====== DATASET EXTRACT ======
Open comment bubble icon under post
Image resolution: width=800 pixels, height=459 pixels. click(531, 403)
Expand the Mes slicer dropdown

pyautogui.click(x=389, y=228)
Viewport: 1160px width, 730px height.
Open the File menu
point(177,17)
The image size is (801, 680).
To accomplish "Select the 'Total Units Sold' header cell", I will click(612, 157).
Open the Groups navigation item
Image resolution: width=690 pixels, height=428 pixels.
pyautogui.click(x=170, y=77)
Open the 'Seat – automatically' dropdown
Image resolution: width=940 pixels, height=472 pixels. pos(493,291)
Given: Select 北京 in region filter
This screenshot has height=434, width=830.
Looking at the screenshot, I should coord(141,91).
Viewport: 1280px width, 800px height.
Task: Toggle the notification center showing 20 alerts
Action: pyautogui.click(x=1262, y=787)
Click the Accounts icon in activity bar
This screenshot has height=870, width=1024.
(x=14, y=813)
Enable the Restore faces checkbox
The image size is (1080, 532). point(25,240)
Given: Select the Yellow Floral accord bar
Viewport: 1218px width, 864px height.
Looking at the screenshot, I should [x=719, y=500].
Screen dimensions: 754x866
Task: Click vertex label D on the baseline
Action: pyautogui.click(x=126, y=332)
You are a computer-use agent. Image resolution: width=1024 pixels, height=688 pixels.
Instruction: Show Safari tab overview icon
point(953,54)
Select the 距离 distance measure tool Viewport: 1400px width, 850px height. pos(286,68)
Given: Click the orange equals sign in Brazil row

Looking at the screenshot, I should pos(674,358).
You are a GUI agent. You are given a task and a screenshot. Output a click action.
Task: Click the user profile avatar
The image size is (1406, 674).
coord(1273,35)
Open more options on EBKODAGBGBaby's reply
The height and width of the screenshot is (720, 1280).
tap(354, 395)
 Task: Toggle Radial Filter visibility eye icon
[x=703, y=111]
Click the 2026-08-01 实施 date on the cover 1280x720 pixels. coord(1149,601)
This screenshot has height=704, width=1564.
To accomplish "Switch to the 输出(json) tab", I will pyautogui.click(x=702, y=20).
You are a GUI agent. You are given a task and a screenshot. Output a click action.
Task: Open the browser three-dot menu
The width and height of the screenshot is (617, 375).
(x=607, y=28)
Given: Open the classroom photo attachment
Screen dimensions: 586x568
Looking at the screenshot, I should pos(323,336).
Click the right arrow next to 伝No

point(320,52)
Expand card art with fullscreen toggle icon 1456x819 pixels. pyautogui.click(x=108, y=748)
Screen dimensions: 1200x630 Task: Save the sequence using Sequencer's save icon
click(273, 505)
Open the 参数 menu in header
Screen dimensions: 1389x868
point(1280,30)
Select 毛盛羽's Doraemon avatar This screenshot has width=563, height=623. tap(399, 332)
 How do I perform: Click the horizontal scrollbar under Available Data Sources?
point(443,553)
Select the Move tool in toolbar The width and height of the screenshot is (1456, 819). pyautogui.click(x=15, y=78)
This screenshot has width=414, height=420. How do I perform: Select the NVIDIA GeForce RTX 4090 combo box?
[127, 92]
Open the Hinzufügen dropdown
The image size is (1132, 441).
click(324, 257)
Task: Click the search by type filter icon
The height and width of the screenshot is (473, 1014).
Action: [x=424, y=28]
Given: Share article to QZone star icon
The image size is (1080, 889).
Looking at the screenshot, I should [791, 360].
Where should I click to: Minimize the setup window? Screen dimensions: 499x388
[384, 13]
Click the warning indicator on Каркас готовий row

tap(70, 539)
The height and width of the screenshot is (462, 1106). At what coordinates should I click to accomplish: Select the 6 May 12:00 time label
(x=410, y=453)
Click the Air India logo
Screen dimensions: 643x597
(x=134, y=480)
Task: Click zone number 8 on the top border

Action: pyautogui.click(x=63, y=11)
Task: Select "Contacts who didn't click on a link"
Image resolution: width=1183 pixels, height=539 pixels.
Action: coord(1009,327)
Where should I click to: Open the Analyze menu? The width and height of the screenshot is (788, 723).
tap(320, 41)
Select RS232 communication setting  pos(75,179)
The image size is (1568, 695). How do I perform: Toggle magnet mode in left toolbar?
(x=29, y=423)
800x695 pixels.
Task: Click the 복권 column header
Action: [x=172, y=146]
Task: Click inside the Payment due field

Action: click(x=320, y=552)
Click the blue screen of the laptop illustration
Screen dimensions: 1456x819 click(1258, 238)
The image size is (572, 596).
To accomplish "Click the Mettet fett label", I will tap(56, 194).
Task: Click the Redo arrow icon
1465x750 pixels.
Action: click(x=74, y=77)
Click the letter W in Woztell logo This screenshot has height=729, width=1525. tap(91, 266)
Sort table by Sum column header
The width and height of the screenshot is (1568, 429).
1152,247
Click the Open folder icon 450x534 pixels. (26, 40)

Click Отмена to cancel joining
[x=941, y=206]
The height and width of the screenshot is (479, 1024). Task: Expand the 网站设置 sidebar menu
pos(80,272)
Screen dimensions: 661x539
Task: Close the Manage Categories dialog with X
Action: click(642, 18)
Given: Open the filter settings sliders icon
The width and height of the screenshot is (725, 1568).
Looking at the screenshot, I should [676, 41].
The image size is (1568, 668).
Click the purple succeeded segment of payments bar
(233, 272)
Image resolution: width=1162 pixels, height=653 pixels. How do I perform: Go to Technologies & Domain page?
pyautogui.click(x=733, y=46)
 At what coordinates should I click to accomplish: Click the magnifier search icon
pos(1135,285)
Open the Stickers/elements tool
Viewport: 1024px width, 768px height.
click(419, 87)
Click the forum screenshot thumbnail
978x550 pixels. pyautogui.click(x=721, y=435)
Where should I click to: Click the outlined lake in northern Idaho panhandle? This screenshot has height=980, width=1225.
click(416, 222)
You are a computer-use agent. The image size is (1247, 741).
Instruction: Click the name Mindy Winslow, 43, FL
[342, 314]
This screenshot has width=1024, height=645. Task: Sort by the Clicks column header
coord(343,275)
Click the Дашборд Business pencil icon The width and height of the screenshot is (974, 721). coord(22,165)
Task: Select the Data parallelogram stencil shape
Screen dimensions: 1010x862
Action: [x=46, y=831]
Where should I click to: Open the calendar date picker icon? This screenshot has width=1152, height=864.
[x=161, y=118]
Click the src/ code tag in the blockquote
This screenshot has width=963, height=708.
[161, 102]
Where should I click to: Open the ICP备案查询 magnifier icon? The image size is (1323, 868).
======
WHAT TO PRODUCE: Reproduce verbatim the stretch of lines beginning with the one containing "Click the Дашборд" and ending at the close of the entries above.

OUTPUT OF THE EXERCISE:
Click the Дашборд Business pencil icon The width and height of the screenshot is (974, 721). coord(22,165)
Task: Select the Data parallelogram stencil shape
Screen dimensions: 1010x862
Action: [x=46, y=831]
Where should I click to: Open the calendar date picker icon? This screenshot has width=1152, height=864.
[x=161, y=118]
Click the src/ code tag in the blockquote
This screenshot has width=963, height=708.
[161, 102]
Where should I click to: Open the ICP备案查询 magnifier icon? The image size is (1323, 868).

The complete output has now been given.